Alternatively, if you want to retrieve a result set based on the “serviceBayCount” alone, then you have to perform a scan of the table. Be aware that this is a more expensive operation because you consume capacity units for each item read, and a table scan basically has to read every item in the selected table.

Using Global Secondary Indexes

For our second example, shown in the diagram below, we have a Registration table for vehicle registrations that combines the partition keys from the Customer and Vehicle tables. Given the order of these keys, the queries that you can perform against this table are limited to retrievals of registration items for specified customers based on their username values.

To query in the other direction for registration items associated with a specified VIN number requires the use of the VehicleRegistrationIndex, as shown on the right. This index reverses the order of the keys which enables the alternative, VIN-based query to be performed.

Using Compound Key Values

The Registration table that we saw above is a junction between two tables that both have one-attribute keys. As a result, the Registration table simply combines these two keys to enable parent-child queries in one direction. It then employs a secondary index with these attributes reversed to enable queries in the other direction.

It gets more complicated with the Appointment table, shown above, which is acts as a junction of the Timeslot and Registration tables. Both these tables have two-attribute keys, so we can’t just combine these into a pair of keys for Appointment items. Instead, the strategy we’ve used with Appointments is to first define a single, GUID partition key for the table. Then we’ve added a pair of delimited string attributes whose values relate to the keys in the Timeslot and Registration tables. The timeslotKey combines the dealerId and serviceDateHour key values from the Timeslot table, while the registrationKey does the same for the key values from the Registration table.

By creating a pair of secondary indexes that use these string attributes as compound keys, we make it possible to perform queries for child items in two directions, using a pair of secondary indexes. The TimeslotAppointmentIndex enables clients to query for Appointment items for by concatenating the keys for a Timeslot item. The RegistrationAppointmentIndex, meanwhile, enables a similar query for Appointment items, but by concatenating the keys for a Registration item.

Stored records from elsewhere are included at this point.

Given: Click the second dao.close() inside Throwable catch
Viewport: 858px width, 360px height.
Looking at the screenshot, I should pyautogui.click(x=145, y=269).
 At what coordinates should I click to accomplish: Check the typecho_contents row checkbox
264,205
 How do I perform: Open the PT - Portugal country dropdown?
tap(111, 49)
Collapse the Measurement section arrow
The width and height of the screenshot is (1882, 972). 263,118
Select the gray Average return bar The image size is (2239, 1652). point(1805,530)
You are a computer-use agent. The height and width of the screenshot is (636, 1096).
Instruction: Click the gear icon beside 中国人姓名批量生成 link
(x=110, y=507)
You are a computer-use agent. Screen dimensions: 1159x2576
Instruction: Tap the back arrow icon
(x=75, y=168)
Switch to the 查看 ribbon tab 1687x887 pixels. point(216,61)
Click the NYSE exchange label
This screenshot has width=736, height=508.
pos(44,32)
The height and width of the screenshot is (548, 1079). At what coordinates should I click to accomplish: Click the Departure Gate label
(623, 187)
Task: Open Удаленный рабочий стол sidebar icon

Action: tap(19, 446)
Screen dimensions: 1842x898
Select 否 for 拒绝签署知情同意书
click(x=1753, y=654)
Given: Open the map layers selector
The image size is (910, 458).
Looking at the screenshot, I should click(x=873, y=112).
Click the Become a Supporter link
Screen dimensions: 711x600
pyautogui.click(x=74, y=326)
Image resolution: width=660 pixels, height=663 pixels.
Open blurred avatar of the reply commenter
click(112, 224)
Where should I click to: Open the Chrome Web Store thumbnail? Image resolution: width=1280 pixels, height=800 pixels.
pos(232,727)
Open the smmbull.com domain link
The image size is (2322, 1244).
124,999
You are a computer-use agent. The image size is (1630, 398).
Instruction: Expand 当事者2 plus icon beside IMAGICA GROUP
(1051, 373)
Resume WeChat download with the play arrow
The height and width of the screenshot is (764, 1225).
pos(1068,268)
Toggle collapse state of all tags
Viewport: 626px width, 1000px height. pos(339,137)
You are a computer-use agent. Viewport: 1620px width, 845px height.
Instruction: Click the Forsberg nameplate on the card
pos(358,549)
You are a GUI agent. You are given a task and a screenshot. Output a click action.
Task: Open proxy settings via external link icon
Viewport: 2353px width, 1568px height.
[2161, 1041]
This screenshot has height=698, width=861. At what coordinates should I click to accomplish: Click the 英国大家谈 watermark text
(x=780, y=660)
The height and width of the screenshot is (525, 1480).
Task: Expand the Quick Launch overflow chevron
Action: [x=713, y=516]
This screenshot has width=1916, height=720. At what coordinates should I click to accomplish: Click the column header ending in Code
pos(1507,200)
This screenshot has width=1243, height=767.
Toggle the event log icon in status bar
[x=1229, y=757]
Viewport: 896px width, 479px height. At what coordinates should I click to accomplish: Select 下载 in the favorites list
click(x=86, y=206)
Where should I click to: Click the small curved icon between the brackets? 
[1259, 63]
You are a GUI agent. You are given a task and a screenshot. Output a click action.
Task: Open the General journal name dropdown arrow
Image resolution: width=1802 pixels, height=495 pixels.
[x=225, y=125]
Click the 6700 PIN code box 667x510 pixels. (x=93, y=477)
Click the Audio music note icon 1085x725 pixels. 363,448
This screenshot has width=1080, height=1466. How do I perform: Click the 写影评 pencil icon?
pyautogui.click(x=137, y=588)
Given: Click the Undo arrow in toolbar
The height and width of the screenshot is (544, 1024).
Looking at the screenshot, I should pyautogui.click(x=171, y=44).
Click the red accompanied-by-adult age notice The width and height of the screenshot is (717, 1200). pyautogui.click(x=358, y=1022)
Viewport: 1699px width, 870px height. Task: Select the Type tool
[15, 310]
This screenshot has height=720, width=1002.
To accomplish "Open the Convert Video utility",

De-Normalizing for Performance

Looking at the Customer, Vehicle, and Registration tables in the model once more, let's imagine that we need to query for Customer items that have related Registration items with status codes that are "active". When working with a relational database, we would simply add a non-unique index to the statusCode column and add an additional where clause to a query that would join the Customer and Registration tables, and filter for the results we need.

With DynamoDB this is more challenging. As defined in the model above, you would have to perform a table scan of the Registration tabled to retrieve those items with an “active” status. You would then have to loop through these items in code and retrieve the related Customer items individually, which would also have to be stored in a dictionary to eliminate duplicate results. There is also no secondary index that could be applied to the Registration table, either, because you would have to use the statusCode as the partition key, and this attribute doesn’t have enough values to avoid creating a hot partition.

If this was an operation that was run frequently enough for the usage cost to be a factor, then a workaround would be to selectively denormalize the data model. You could add an “isActive” attribute to the Customer table and add client code to keep this synchronized with the values of the related statusCode attributes in the Registration table. This attribute would then support a simple scan of the Customer table to satisfy the requirement. This approach is not ideal, but given the limitations of DynamoDB, it might be the only way to streamline an operation like this.